Finding 25GB Corpus for One Word

Question

Finding 25GB Corpus for One Word

I need to search for a 25GB wikipedia body in one word. I used grep but it takes a long time. Is there an effective and simple view that can be done quickly. Also, I want to find an exact match.

Thanks.

+2

algorithm data-structures wikipedia

Boolean May 15 '10 at 7:30

a source to share

4 answers

Have you tried using an indexing engine ... say Lucene with Nutch?
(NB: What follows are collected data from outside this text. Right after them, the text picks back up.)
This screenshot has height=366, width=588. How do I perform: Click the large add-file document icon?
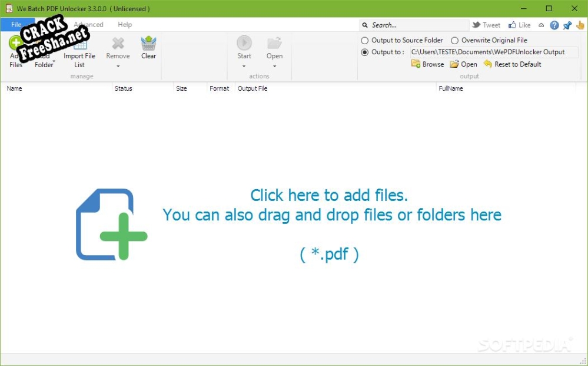pos(111,225)
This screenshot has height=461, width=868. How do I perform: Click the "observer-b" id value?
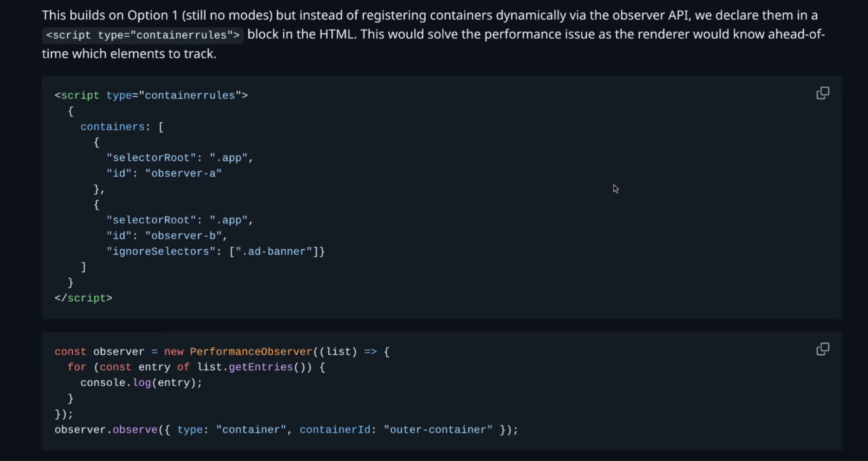[x=183, y=236]
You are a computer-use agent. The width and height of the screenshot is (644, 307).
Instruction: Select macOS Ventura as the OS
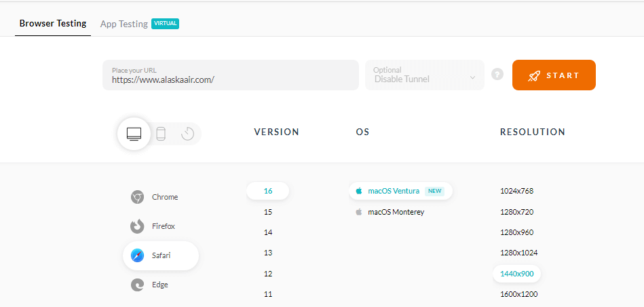[394, 191]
Lucene is an indexing engine. Nutch is a web crawler arm. Combine the power!

I forgot to mention ... CouchDB ( http://couchdb.apache.org/ )

+3

Gaurav Vaish May 15 '10 at 7:37

a source to share

I have had success with Boyer-Moore algorithm and its simplified version . There are versions for different languages floating on the net.

+2

Michael barker May 15 '10 at 7:36

a source to share

@aloobe got an answer for using an index file that matched words to locations. I just want to state this, although I think the answer the OP is looking for might only be Boyer-Moore.
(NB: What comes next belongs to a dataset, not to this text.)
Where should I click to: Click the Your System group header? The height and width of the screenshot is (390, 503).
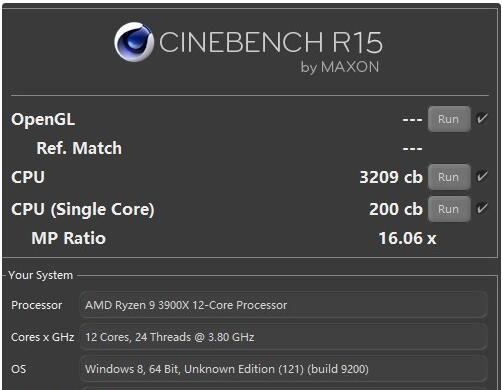click(x=40, y=275)
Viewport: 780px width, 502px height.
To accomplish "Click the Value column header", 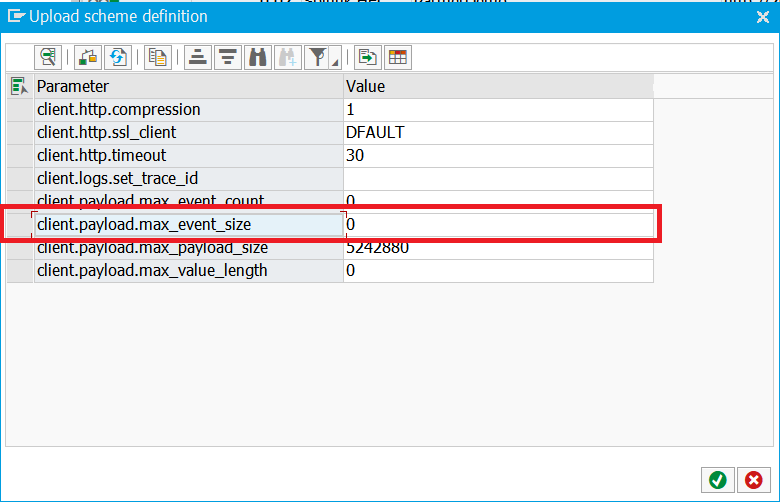I will 497,87.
The index file will look like this (simplified 2-digit text to use):

53 17 89 03
77 79 29 39
88 01 05 15
...

Each entry above represents a word or letter byte offset that you think is important enough to index. In practice, you will not use letter indices, since your index file is larger than your corpus!
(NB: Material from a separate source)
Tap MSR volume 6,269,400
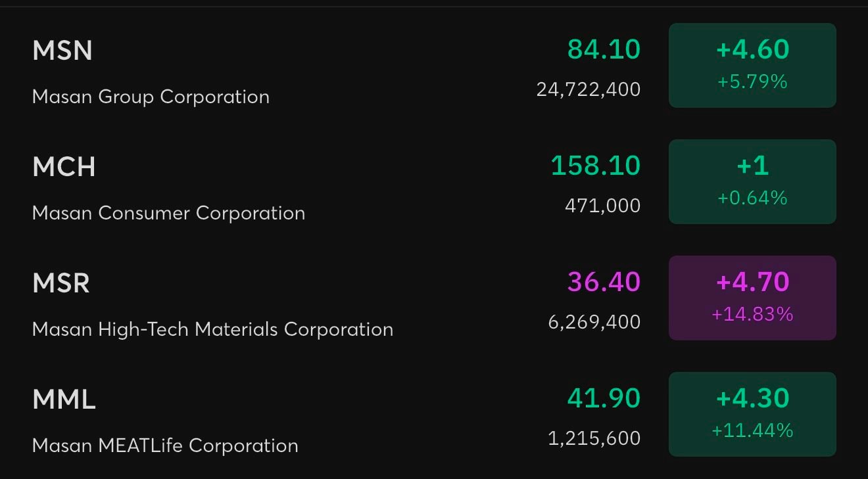 594,321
The trick is that if you must replace words in those places with locations, your index file will be an alphabetical version of the corpus:

and and are as
ate bad bat bay
bear best bin binge

This allows you to do a Binary Search on a corpus via an index file. If you are looking for the word "better" above, you should grab the middle record in index file 79. Then you go to position / byte 79 in the corpus and see which word is there. This is bad

. We know it's in alphabetical order best > bad

, so the position should be in the second half of the index file.

So we grab the middle index between 79 (6) and 15 (12), which in my example is 01. Then we look at position / byte 88 (9) in the corpus to find bear

. best > bear

so we'll try again - the average index is now 01 (10) or 05 (11) depending on how you round. But obviously we will find best

in 1 or 2 searches. If we have 12 words like the example, in the worst case, we need no more than 4 queries. For a 25 GB file with an average word length of 5 letters and spaces in between, that's ~ 4 billion words. However, in the worst case, you will only search 32 times. At this point, more of your program's time is spent on disk and input buffering than actually searching!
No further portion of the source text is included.